====== Provided entries ======

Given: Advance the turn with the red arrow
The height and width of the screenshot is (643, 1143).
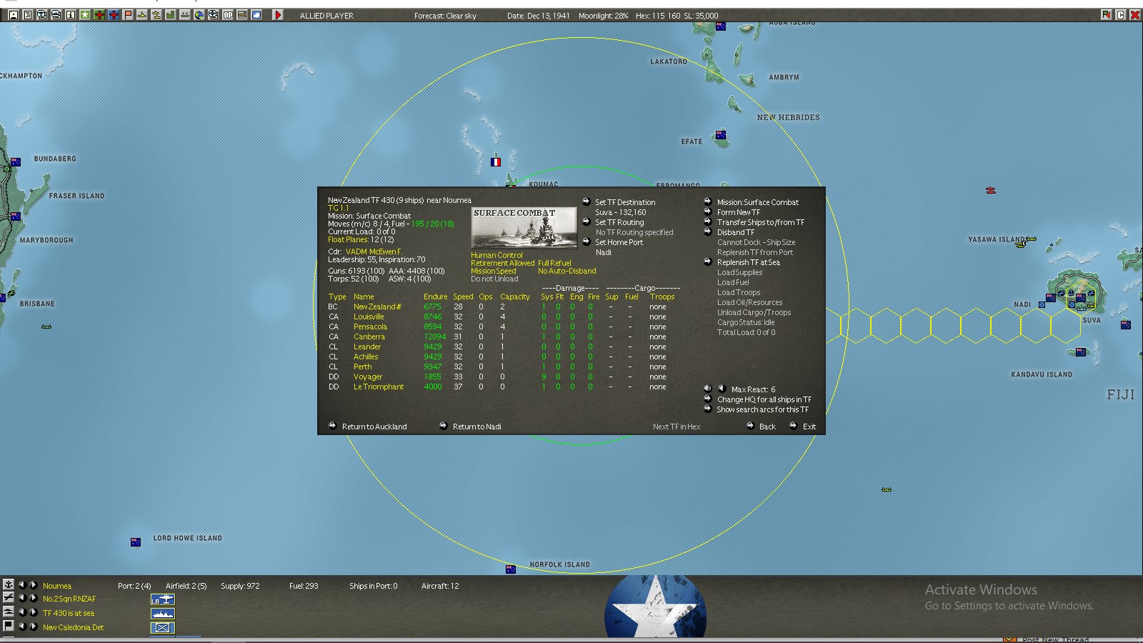Looking at the screenshot, I should click(x=279, y=14).
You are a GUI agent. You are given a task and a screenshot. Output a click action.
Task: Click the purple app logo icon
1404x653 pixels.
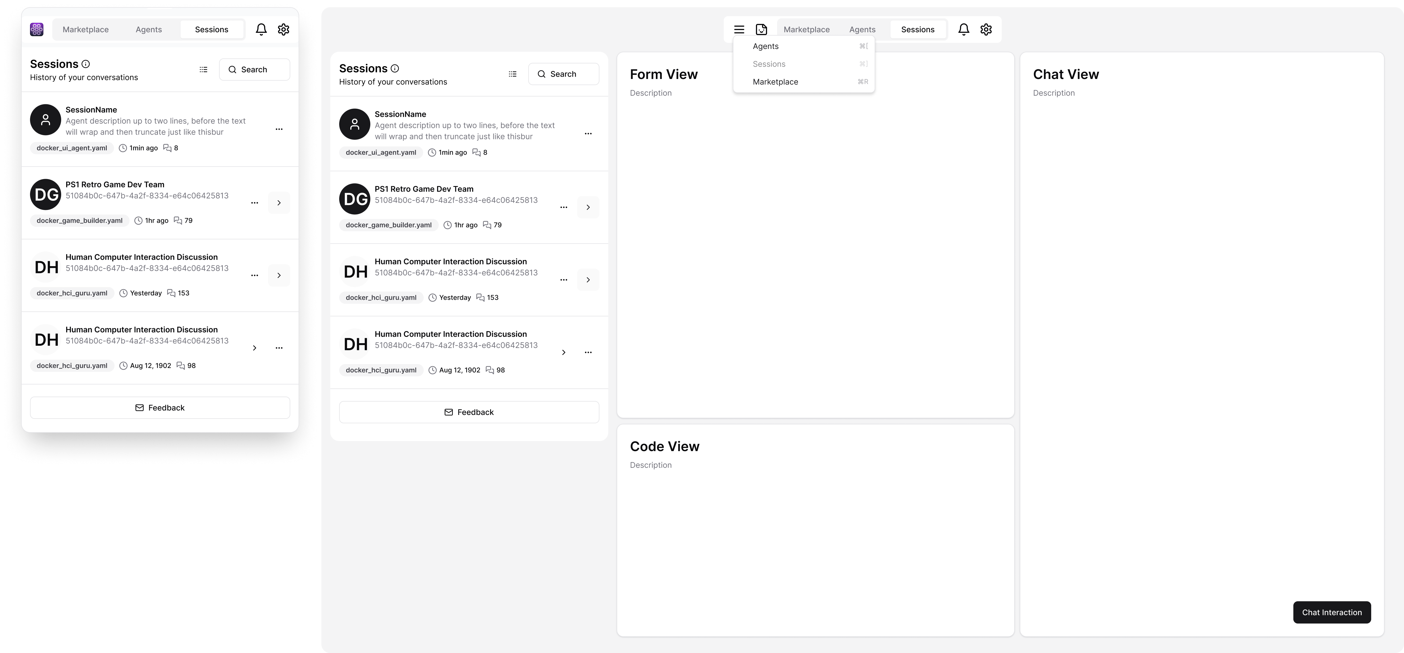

======

● **What is expected**
An exact reproduction of the lines from the line containing "The height and" through the end of the listing above is needed; pictures stay out.

● **Response**
The height and width of the screenshot is (643, 1143).
Looking at the screenshot, I should click(x=279, y=14).
You are a GUI agent. You are given a task and a screenshot. Output a click action.
Task: Click the purple app logo icon
1404x653 pixels.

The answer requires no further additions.